Filter the entries, keeping every line with the string "item".

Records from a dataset
────
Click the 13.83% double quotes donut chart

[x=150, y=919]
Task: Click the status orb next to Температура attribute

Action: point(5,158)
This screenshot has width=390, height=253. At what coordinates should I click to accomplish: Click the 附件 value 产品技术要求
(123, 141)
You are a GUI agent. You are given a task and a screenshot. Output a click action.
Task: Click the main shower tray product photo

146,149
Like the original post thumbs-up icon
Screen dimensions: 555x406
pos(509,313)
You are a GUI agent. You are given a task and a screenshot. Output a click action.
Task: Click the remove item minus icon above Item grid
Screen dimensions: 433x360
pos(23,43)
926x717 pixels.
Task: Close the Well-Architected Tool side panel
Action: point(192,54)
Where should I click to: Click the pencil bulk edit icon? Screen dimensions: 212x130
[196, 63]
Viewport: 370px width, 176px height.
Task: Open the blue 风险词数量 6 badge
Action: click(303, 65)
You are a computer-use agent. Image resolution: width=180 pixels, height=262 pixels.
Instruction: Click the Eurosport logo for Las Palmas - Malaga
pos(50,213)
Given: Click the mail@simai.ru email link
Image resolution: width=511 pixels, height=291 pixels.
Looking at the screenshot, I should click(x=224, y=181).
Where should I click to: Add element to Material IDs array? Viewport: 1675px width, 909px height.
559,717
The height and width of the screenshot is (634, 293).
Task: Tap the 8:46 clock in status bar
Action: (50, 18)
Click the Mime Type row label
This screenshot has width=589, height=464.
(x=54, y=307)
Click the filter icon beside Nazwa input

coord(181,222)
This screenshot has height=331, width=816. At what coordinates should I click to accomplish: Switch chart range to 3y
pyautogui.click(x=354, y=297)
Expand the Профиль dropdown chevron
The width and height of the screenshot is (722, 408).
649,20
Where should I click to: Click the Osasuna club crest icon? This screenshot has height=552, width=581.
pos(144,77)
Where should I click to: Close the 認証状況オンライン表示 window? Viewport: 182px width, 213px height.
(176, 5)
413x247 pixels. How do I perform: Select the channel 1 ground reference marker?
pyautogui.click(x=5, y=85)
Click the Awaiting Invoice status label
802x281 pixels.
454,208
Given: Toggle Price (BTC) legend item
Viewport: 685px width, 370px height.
────
*RESULT:*
Task: Click the remove item minus icon above Item grid
Given: Toggle Price (BTC) legend item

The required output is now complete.